**EXTRAIT DE PAGE:**
--------------------
Tout liquide ou matériel provenant d'une zone suspecte d'infection doit être mis en culture (p. ex., pour mettre en évidence les bactéries, mycobactéries, champignons, virus, ou des bactéries nécessitant des cultures particulières). Des examens spécifiques des microrganismes, tels que la PCR et des sérologies (phase aiguë et convalescence), sont utiles principalement lorsque qu'il existe un fort doute reposant sur une suspicion clinique. En aucun cas, ils ne doivent être prescrits de façon empirique.

Les tests sérologiques, tels que le dosage des anticorps antinucléaires (AAN) et du facteur rhumatoïde, sont effectués pour dépister les troubles rhumatologiques.

L'imagerie est guidée par la symptomatologie. Généralement, une imagerie doit être réalisée au niveau des zones douloureuses, p. ex., en cas de douleur lombaire, une IRM de la colonne vertébrale doit être pratiquée (pour rechercher une infection ou une tumeur); en cas de douleur abdominale, une TDM de l'abdomen doit être pratiquée. Cependant, une TDM du thorax et abdomino-pelvienne est indiquée à la recherche d'adénopathies et d'abcès occultes même en l'absence de symptomatologie localisatrice.

Lorsque les hémocultures sont positives, si un souffle cardiaque apparaît ou des signes périphériques évocateurs d'endocardite, une échocardiographie est effectuée.

En général, la TDM est utile pour rechercher des troubles localisés au niveau de l'abdomen, du bassin ou du thorax.

L'IRM est plus sensible que la TDM pour la détection de la plupart des causes de fièvre d'origine inconnue atteignant le système nerveux central et doit être effectuée si une atteinte du système nerveux central est évoquée.

Un échodoppler veineux peut être utile pour identifier une thrombose veineuse profonde.

La scintigraphie, en particulier avec des granulocytes marqués à l'indium-111, permet de localiser de nombreux processus infectieux ou inflammatoires, mais est désormais rarement utilisée, car l'IRM est extrêmement sensible. Mais cette technique n'est plus que rarement effectuée car elle ne contribue que très peu à la réalisation de diagnostics, mais selon certains, elle a un rendement supérieur à la TDM (1).

La PET (positron emission tomography) peut également être utile dans la détection de l'étiologie de la fièvre. La PET montre des zones à forte activité métabolique qui sont des zones d'inflammation et d'infection.
--------------------
**CONSIGNE 1:** D'après l'extrait sur le bilan de la fièvre d'origine inconnue, dans quel but une TDM du thorax et abdomino-pelvienne est-elle indiquée même sans symptomatologie localisatrice ? Répondez en une à trois phrases.
**CONSIGNE 2:** Rédigez la suite de l'extrait sur le bilan de la fièvre d'origine inconnue, s'il vous plaît, en reprenant après sa dernière phrase.

Entrées de données enregistrées:
--------------------
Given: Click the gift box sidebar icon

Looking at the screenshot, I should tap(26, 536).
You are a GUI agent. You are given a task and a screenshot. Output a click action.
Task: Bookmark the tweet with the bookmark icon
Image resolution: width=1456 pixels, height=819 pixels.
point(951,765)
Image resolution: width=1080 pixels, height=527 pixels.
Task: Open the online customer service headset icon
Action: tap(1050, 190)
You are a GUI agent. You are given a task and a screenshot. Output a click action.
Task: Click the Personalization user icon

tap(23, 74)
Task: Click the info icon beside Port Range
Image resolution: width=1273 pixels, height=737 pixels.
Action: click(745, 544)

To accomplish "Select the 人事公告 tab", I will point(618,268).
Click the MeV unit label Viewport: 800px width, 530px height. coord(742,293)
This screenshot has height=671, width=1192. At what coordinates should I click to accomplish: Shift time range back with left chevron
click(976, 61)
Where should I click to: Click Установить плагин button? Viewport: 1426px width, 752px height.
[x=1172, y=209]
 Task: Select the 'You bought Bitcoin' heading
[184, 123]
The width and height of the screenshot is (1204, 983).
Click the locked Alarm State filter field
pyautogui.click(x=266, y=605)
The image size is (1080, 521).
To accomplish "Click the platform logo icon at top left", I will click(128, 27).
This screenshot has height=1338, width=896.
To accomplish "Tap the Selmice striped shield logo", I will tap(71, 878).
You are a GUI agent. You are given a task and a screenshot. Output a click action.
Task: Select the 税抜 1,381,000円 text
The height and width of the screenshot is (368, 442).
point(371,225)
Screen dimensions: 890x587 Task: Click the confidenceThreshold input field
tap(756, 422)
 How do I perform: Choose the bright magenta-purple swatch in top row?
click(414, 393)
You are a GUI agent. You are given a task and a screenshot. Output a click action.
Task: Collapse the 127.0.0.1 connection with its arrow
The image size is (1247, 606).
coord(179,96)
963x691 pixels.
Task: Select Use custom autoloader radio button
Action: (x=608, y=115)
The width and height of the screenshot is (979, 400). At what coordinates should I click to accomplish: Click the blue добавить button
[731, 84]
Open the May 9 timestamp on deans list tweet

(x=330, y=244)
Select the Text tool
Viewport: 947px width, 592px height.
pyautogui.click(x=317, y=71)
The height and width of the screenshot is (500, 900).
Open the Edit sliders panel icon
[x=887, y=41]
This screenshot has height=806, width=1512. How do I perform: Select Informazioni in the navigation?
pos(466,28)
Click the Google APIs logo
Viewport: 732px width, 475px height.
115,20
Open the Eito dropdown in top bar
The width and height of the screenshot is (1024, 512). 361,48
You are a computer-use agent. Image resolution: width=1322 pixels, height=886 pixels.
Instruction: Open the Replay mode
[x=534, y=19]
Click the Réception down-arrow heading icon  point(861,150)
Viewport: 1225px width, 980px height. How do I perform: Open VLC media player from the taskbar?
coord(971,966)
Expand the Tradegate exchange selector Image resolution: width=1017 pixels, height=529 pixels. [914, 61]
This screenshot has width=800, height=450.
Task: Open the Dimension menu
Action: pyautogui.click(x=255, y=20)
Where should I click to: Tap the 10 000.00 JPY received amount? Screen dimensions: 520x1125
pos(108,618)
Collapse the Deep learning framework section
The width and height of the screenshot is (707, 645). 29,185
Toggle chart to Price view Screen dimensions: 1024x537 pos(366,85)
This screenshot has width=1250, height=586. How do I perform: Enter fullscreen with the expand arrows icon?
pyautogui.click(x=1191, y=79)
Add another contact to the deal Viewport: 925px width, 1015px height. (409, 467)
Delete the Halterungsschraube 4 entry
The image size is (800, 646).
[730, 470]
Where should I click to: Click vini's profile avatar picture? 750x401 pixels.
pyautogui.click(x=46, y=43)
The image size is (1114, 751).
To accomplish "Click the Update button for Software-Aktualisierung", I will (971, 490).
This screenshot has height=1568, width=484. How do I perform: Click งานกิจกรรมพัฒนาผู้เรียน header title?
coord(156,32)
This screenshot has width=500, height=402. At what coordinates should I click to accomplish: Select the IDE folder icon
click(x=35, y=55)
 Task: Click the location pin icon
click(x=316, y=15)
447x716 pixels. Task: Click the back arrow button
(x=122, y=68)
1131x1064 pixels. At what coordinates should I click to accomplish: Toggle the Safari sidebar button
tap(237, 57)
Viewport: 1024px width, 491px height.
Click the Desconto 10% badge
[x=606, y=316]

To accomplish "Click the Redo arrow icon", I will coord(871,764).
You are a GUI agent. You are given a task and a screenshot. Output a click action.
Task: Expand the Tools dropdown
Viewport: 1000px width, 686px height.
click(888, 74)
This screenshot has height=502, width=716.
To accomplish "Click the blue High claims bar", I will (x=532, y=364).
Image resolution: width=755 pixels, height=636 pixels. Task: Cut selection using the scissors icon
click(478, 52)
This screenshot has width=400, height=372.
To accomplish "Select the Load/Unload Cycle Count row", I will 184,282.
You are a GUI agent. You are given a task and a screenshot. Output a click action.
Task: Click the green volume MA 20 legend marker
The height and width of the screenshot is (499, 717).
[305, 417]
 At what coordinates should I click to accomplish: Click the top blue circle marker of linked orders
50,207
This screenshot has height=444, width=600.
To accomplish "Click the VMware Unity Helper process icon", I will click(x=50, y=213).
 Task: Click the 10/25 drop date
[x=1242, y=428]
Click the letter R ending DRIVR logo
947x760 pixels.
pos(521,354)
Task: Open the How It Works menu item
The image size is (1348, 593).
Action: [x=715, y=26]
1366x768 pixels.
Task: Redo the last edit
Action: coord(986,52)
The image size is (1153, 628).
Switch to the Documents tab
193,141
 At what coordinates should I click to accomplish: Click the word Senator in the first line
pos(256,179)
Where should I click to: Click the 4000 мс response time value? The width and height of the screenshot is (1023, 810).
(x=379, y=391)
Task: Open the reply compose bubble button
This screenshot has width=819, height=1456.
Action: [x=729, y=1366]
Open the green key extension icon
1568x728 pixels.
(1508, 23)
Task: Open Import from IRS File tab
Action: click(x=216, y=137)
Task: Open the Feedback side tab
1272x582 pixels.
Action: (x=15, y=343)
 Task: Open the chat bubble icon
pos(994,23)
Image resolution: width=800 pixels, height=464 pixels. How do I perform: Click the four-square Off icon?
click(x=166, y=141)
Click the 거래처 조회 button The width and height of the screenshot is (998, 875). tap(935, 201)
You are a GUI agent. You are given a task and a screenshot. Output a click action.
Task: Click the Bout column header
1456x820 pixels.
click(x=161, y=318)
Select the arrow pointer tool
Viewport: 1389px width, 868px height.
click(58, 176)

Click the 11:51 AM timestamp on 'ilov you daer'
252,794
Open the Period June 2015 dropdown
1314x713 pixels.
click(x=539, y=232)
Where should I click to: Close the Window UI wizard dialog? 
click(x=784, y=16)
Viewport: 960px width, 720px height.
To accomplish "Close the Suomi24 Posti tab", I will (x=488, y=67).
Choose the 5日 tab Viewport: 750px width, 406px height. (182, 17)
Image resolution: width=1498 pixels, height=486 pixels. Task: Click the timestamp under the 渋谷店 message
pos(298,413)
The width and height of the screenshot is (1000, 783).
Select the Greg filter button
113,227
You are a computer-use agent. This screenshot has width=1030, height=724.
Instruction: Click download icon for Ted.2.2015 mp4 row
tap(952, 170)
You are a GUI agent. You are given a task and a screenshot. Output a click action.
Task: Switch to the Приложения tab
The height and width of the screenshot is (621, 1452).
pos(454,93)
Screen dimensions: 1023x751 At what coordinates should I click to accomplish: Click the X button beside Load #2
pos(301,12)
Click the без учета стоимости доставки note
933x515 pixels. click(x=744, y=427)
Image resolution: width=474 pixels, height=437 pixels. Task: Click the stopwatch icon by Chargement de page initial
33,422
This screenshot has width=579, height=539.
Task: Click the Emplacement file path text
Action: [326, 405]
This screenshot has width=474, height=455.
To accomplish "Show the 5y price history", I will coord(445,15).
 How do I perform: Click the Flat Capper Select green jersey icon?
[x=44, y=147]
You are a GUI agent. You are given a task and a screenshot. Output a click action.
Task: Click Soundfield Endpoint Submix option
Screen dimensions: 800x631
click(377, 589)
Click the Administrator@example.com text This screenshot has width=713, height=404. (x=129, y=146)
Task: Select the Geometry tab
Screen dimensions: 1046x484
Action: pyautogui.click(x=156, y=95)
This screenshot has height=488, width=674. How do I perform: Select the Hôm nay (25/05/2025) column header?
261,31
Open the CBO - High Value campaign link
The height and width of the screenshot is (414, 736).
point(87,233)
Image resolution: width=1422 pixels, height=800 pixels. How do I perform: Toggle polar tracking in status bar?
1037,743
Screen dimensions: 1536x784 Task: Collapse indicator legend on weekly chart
--------------------
**RÉSULTAT ATTENDU 1:** Cette TDM est indiquée pour rechercher des adénopathies et des abcès occultes. C'est pourquoi elle est pratiquée même en l'absence de symptomatologie localisatrice.

**RÉSULTAT ATTENDU 2:**
Une biopsie est nécessaire si une anomalie est suspectée au niveau de tissus pouvant être biopsiés (p. ex., le foie, la moelle osseuse, la peau, la plèvre, les ganglions, les intestins ou les muscles). Les prélèvements biopsiques doivent être examinés sur le plan anatomopathologique et mis en culture pour rechercher des bactéries, des champignons, des virus et des mycobactéries ou pour des examens moléculaires (PCR). Une biopsie musculaire ou de peau d'une éruption peut confirmer une vascularite. La biopsie bilatérale de l'artère temporale peut confirmer une artérite à cellules géantes chez les patients âgés ayant une élévation inexpliquée de la VS.

Référence pour les tests

  1. 1. Fisher RE, Drews AL, Palmer EL: Lack of clinical utility of labeled white blood cell scintigraphy in patients with fever of unknown origin. Open Forum Infect Dis 9(3):ofac015, 2022. doi: 10.1093/ofid/ofac015

Traitement de la fièvre d'origine inconnue

Le traitement de la fièvre d'origine inconnue doit être centré sur le trouble initial. Les antipyrétiques doivent être utilisés judicieusement, considérant la durée de fièvre.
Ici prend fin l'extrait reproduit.